As Šebjanič dissolves the boundary between scientific observation and symbolic projection, (s)low Tech AI (2025) by Studio Above&Below considers how artificial intelligence absorbs, registers and reconfigures human presence. Founded in London by Daria Jelonek and Perry-James Sugden, with works presented internationally at institutions including Tate Modern and the Venice Biennale, Studio Above&Below approaches technology less as immaterial infrastructure than as a physical and sensory condition. Four stones operate as tactile interfaces through which visitors activate an evolving network of sonic and visual responses. Referencing prehistoric petroglyphs and Neolithic rock carvings in Scotland, the work situates machine intelligence within a much older human impulse: the desire to inscribe meaning into matter.
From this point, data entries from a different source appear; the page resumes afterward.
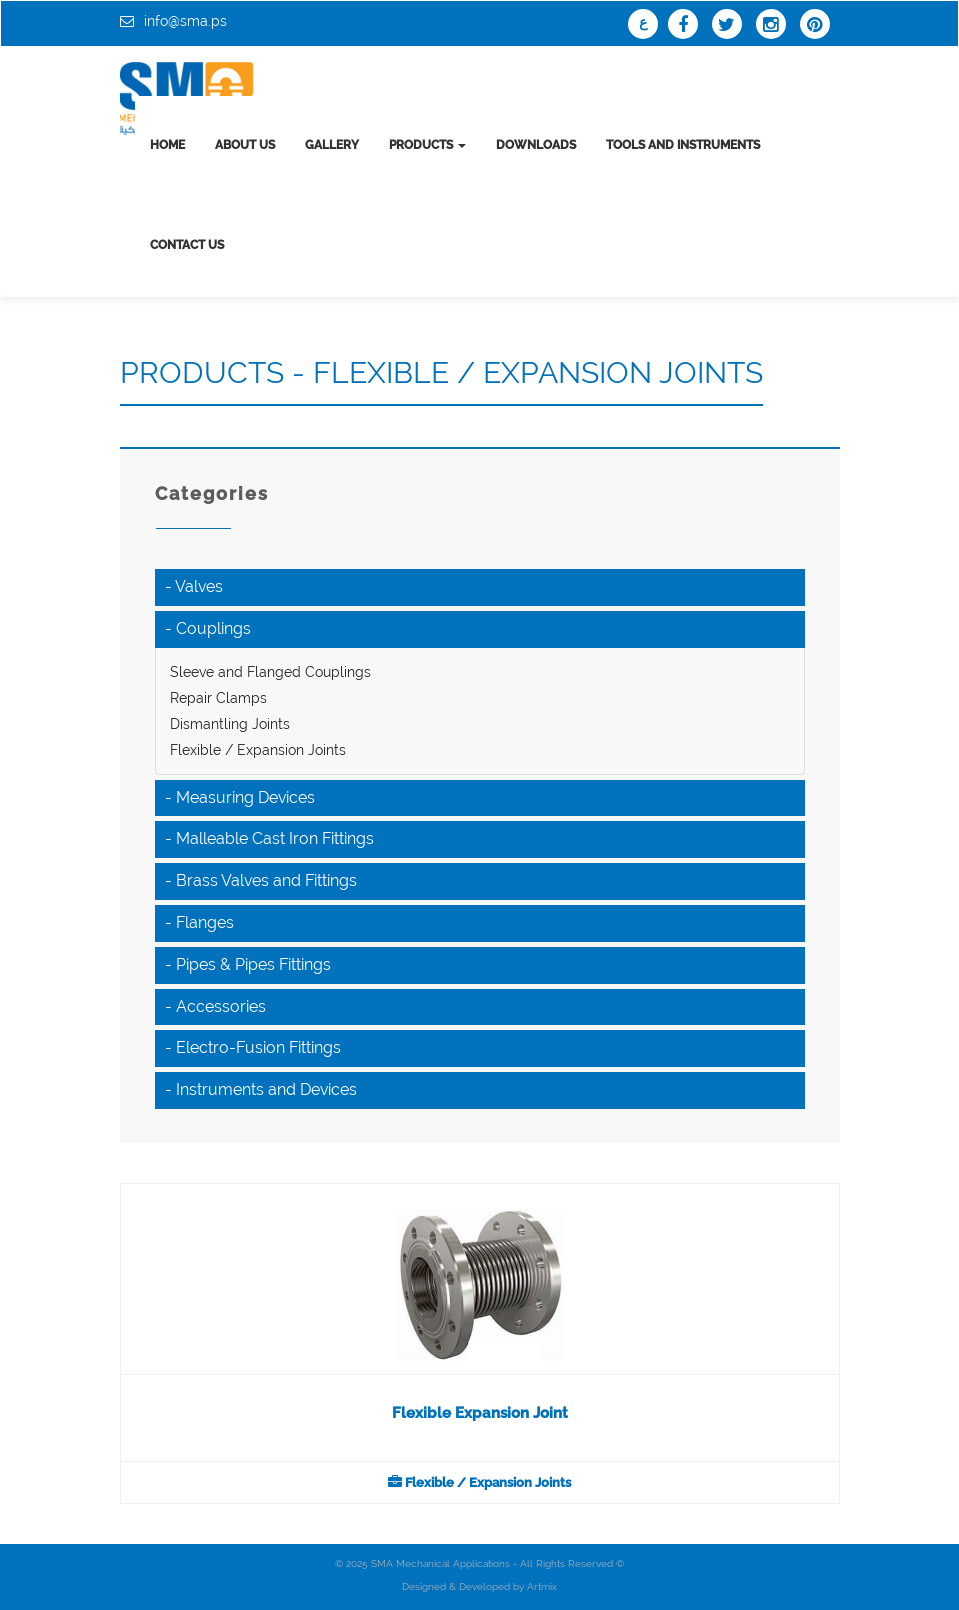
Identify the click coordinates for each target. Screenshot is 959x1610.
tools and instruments (683, 145)
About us (245, 145)
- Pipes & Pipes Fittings (248, 964)
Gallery (332, 145)
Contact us (187, 245)
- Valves (194, 586)
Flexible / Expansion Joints (258, 750)
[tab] (480, 587)
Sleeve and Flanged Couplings (270, 672)
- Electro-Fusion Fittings (253, 1047)
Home (167, 145)
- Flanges (199, 922)
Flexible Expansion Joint (480, 1413)
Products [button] (427, 145)
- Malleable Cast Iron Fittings (269, 838)
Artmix (542, 1586)
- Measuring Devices (240, 797)
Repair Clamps (218, 698)
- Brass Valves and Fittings (261, 880)
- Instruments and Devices (261, 1089)
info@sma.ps (185, 21)
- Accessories (215, 1006)
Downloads (536, 145)
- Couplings (208, 628)
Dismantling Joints (230, 724)
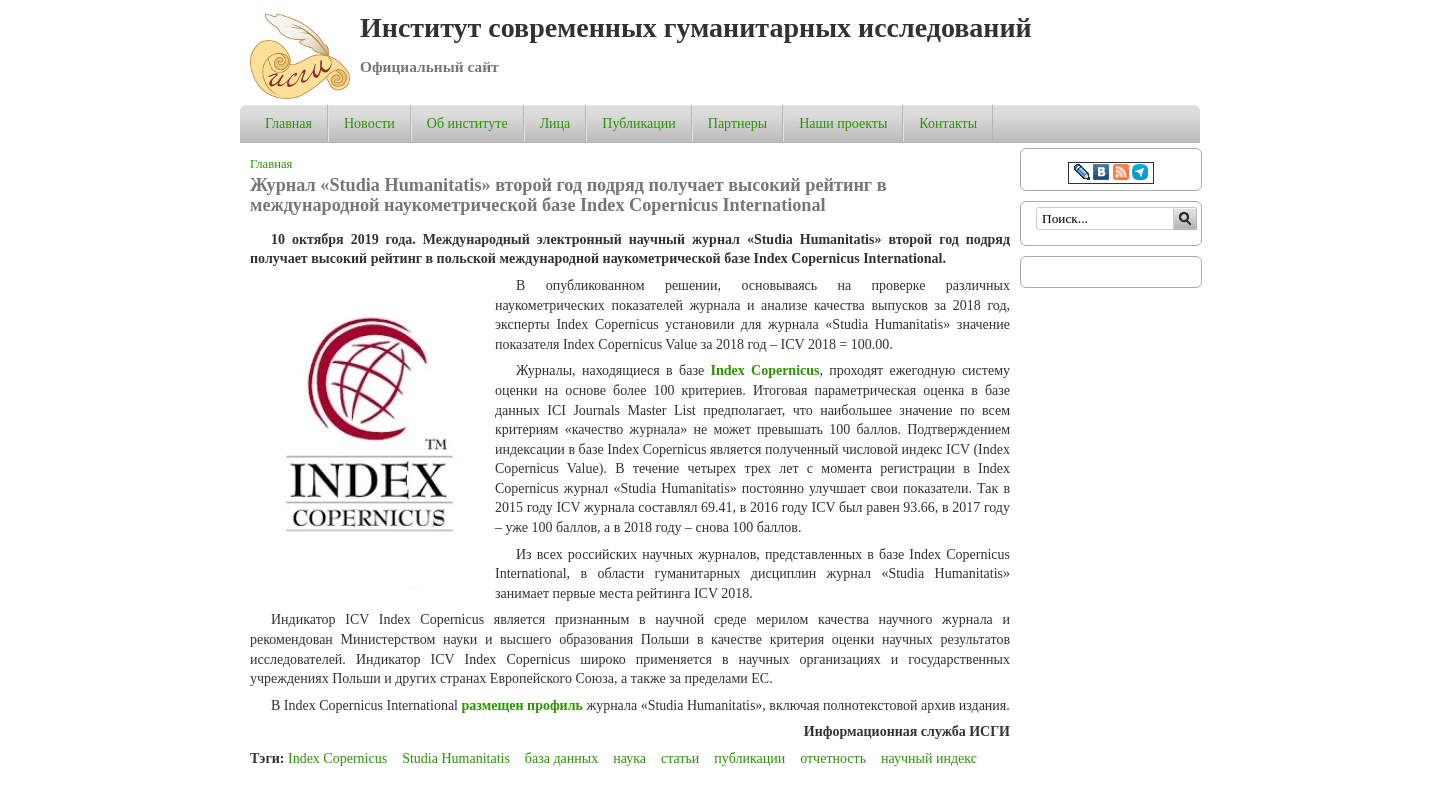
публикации (749, 758)
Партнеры (737, 123)
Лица (555, 123)
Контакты (948, 123)
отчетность (833, 758)
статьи (680, 758)
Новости (369, 123)
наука (629, 758)
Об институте (467, 123)
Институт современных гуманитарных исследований (696, 27)
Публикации (638, 123)
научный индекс (929, 758)
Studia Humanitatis (456, 758)
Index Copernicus (337, 758)
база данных (561, 758)
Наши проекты (843, 123)
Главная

Perceptual disorientation takes hold in Ale de la Puente’s Nieve Marina (2023), developed during a residency aboard the research vessel RV Falkor. Descending four hundred metres below sea level, the Mexican artist’s HD projection dissolves the certainties of terrestrial space into submerged darkness animated by floating particles and flickering reflections. Informed by de la Puente’s engagement with industrial design, boat construction, and collaborations across astronomy, meteorology, and nuclear physics, the work drifts from observation into atmospheric instability. Together with Emilio Hinojosa Carrión’s synthetic soundscape, Nieve Marina becomes a hypnotic meditation on temporality and dimensions that continue to evade human cognition.

Questions surrounding the reciprocity between living and synthetic matter culminate in Lukas Dworschak’s Of Ridges and Ripples (2026). The Austrian artist transforms part of the gallery into a narrow corridor filled with damp grass, translucent luminous forms and black metal structures. Artificial light emitted from the amorphous objects ricochets through the space while simultaneously sustaining the vegetation beneath it. Part of Dworschak’s ongoing Embodiments series, the installation stages an interdependent relationship of computational fabrication and vegetal growth. Refusing any stable distinction between contingency and control, Of Ridges and Ripples unfolds as a posthuman terrain marked by open-ended adaptations.